この領域では、まず1979年にCTという画期的な診断装置の開発者であるGodfrey N. Hounsfieldに同賞が与えられた。医学診断に革命を起こしたCTは、何にもましてそれにふさわしい価値があった。その後、もともと40年代から計測技術としてあった核磁気共鳴法(NMR)を応用して、MRIは80年代に画像診断法として実用化にこぎつけた。一時の足踏みはありながらも、その急速な技術的・臨床的進歩は、CTをもはや陳腐化するのではないかとまで思われた。さて、そうなると、次のノーベル賞候補として、その開発のパイオニアは常に噂され続けたのである。
「次に医学診断分野でノーベル賞をとるとしたら、それはMRIでしかなく、そうなれば、Dr. Lauterburでしかない」と最有力視されていた。そして、今年それが現実のものとなった。90年代初期からの“噂”は、かくして実現したのである。
MRI診断法は、いまや医療診断には必須で確かな診断法となっている。そしてそれは、装置の進歩ばかりでなく、「造影剤」という画像診断の力を増強するものなくしては、もはや語れない。
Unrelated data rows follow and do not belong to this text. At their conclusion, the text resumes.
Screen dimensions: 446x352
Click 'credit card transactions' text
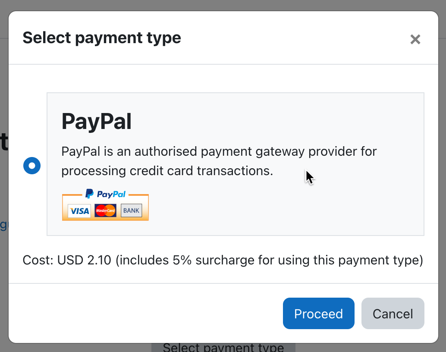[x=201, y=171]
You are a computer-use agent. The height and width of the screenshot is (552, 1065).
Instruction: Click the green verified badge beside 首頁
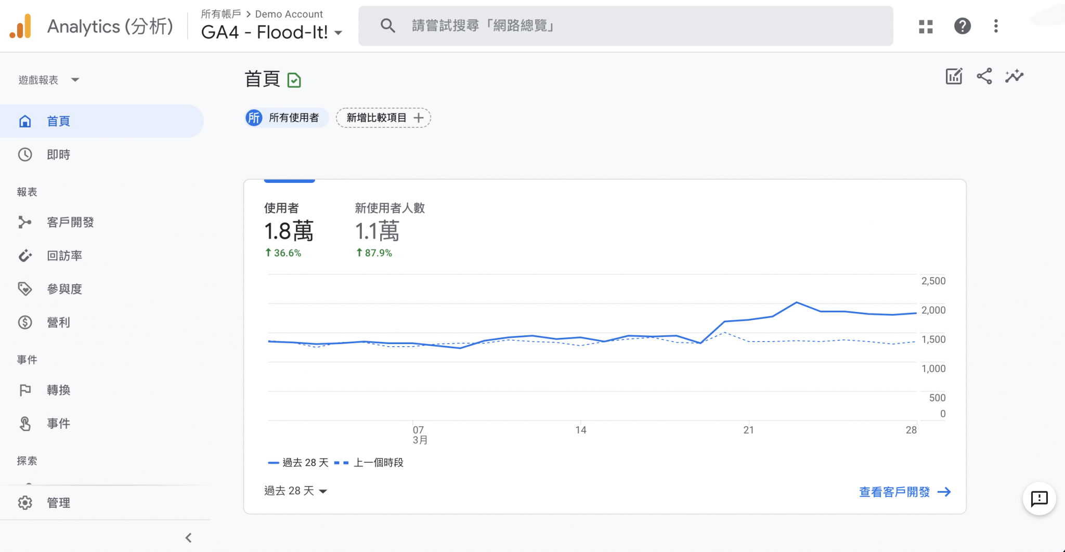(294, 80)
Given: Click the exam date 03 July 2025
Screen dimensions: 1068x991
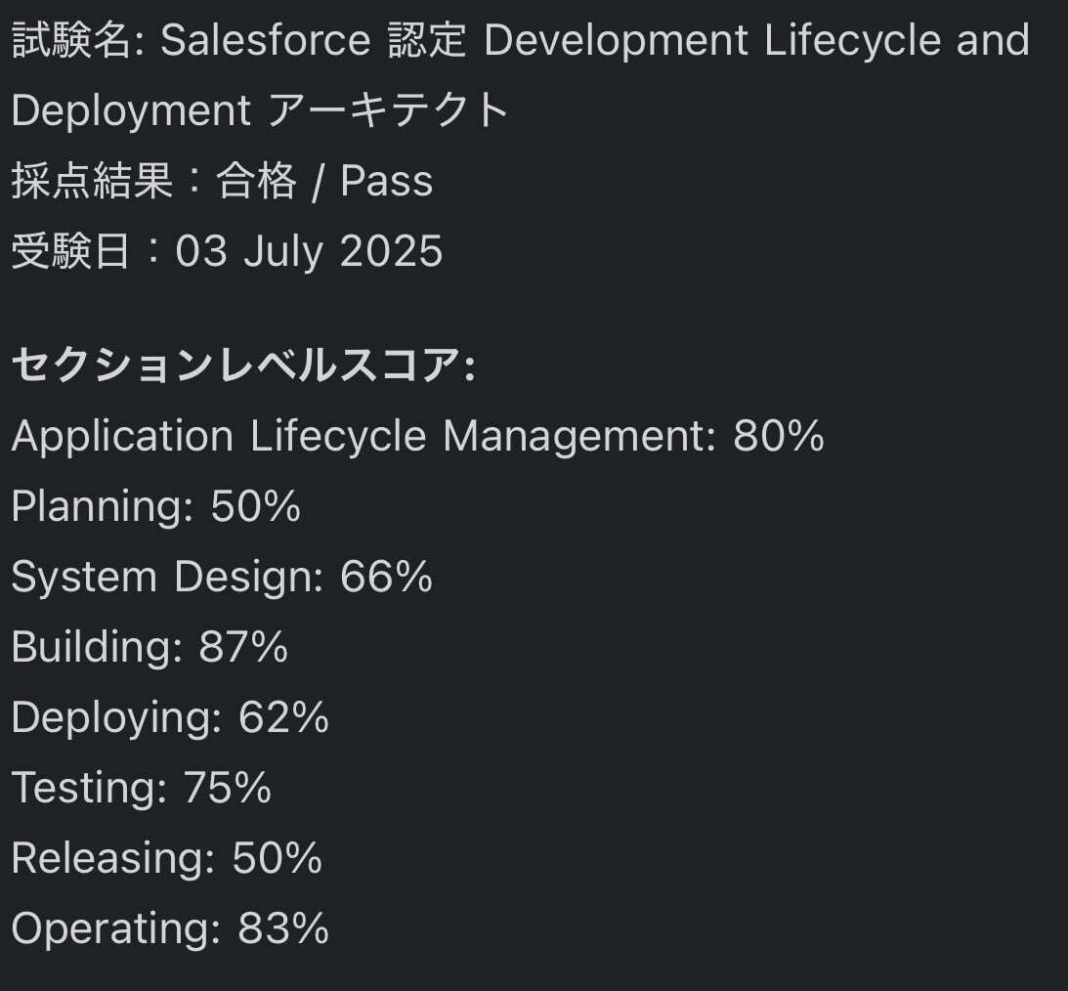Looking at the screenshot, I should point(309,250).
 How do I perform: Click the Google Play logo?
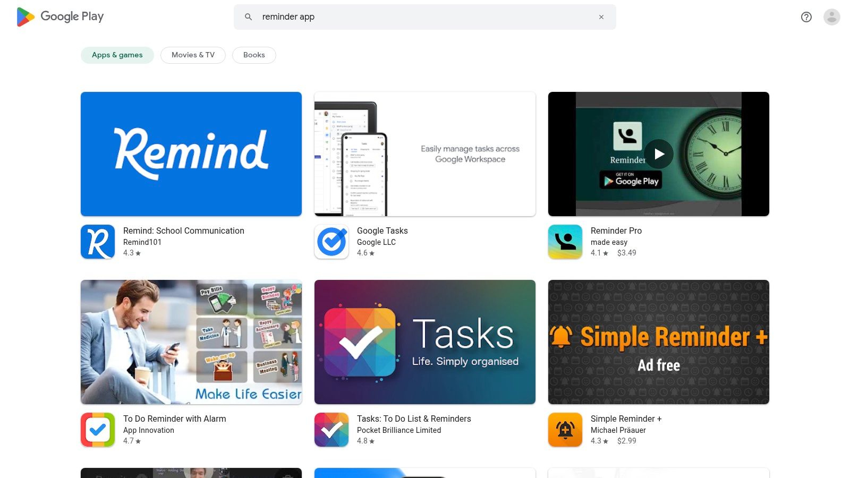(x=60, y=17)
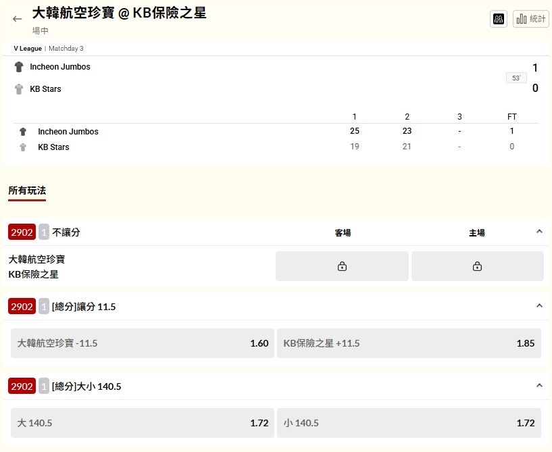
Task: Click KB Stars jersey icon in header scoreboard
Action: coord(19,89)
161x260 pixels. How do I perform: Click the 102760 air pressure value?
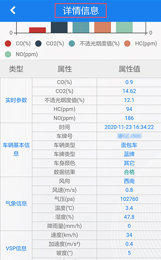click(129, 199)
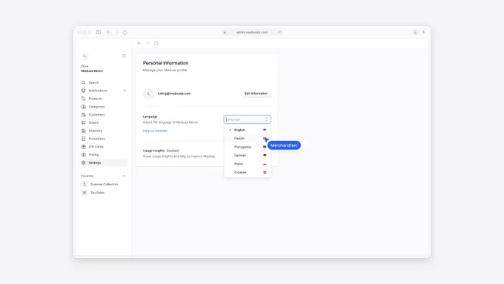The height and width of the screenshot is (284, 504).
Task: Click the Language combo box field
Action: pos(247,119)
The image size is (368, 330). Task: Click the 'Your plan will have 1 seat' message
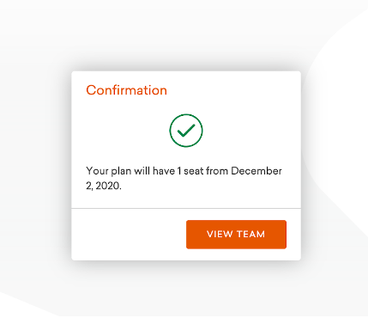184,178
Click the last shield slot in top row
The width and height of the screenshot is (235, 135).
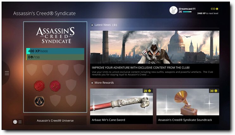pyautogui.click(x=79, y=69)
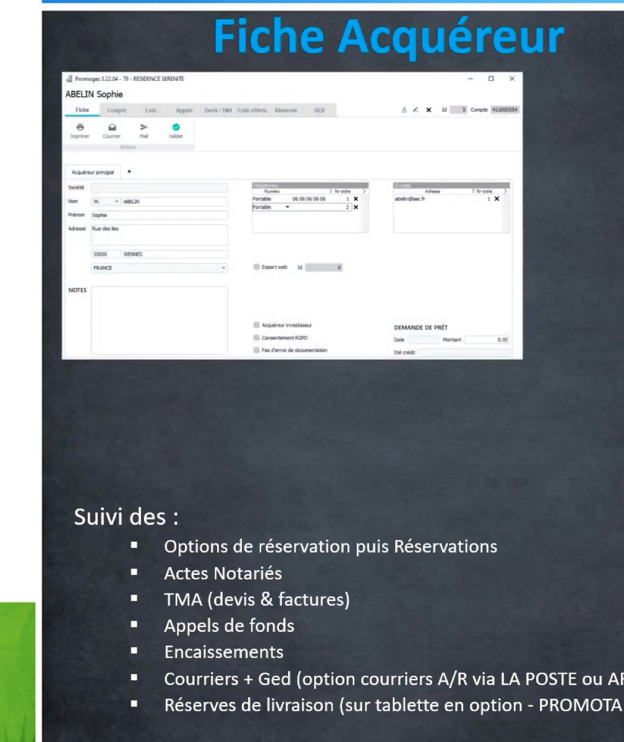This screenshot has height=742, width=624.
Task: Click inside the NOTES text area
Action: (160, 320)
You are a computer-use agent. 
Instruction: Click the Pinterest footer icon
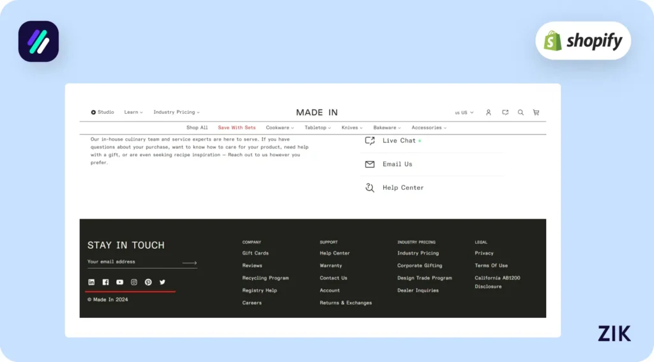click(148, 282)
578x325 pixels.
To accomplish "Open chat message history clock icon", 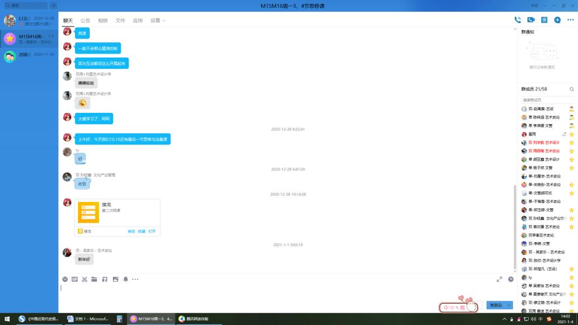I will pyautogui.click(x=511, y=279).
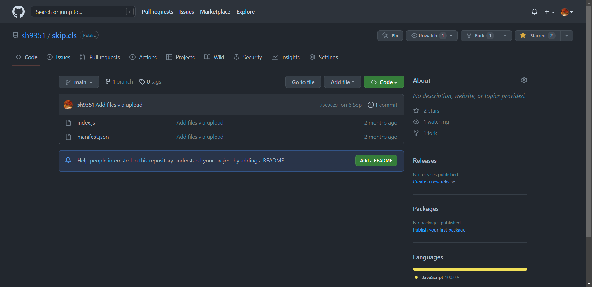Toggle Unwatch for this repository
The image size is (592, 287).
tap(427, 36)
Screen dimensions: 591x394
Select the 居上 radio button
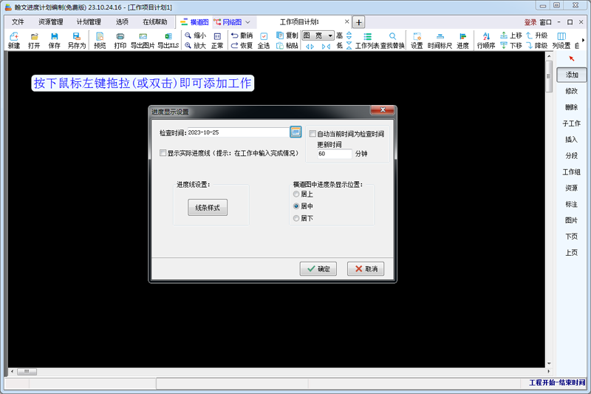pyautogui.click(x=297, y=194)
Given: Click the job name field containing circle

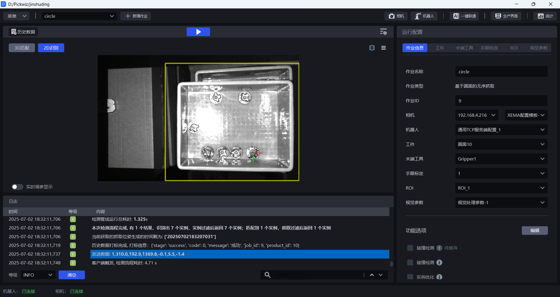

11月28日、ベルリンではそのパイオニア企業である、シエーリング社(SCHERING AG)が、International Press Forum: Research & Development Projects at Scheringを開催した。そこでは、造影剤メーカーのリーダーである同社が今後、それを含めさらに幅広い領域にチャレンジする、という決意の表明の場でもあった。
診断・治療は医学診療の両輪である。同社は長く診断薬の開発に重心をおいた製薬会社である。がしかし、いまやその姿は大きく変貌し、診断領域は全体の3分の1でしかない。重要ではあるが、しかし今後その比率はさらに減るかもしれない。が、それは一方において同社が、医療においてよりユニバーサルな開発を進め、治療領域にその開発ウイングを大きく拡げよう、というチャレンジにほかならない。
同フォーラムでは同社の現在、そして近い将来についての開発状況、開発目標が示された。大きく分けて、「新しい考え方の抗がん剤の開発」、「パーキンソン病の細胞レベルの治療アプローチ」、その豊富なホルモン研究実績を活用した「ホルモン補助療法の開発促進」、さらにもちろん診断分野では、「乳がん診断におけるMRIの画期的な利用法」などであった。また、心臓血管系の疾患に対する開発アプローチもモレキュラー(分子)レベルで、しかもカテーテルを使ってターゲットエリアにアプローチするという、非常にマイクロ(局所的)な手法を念頭に開発を進めている。画像診断用診断薬メーカーであったからこその発想というべきだろう。それは全身療法に比べ、極めて副作用の少ない、スマートな治療アプローチでもある。
同社は、本拠であるドイツはもとより、米国、日本を開発の極としている。とくに日本は次世代の医療として期待される「再生医療」の開発拠点と位置づけられ、その将来的重要性が際立っている。それは神戸を拠点に、2005年から本格的にスタートすることになっている。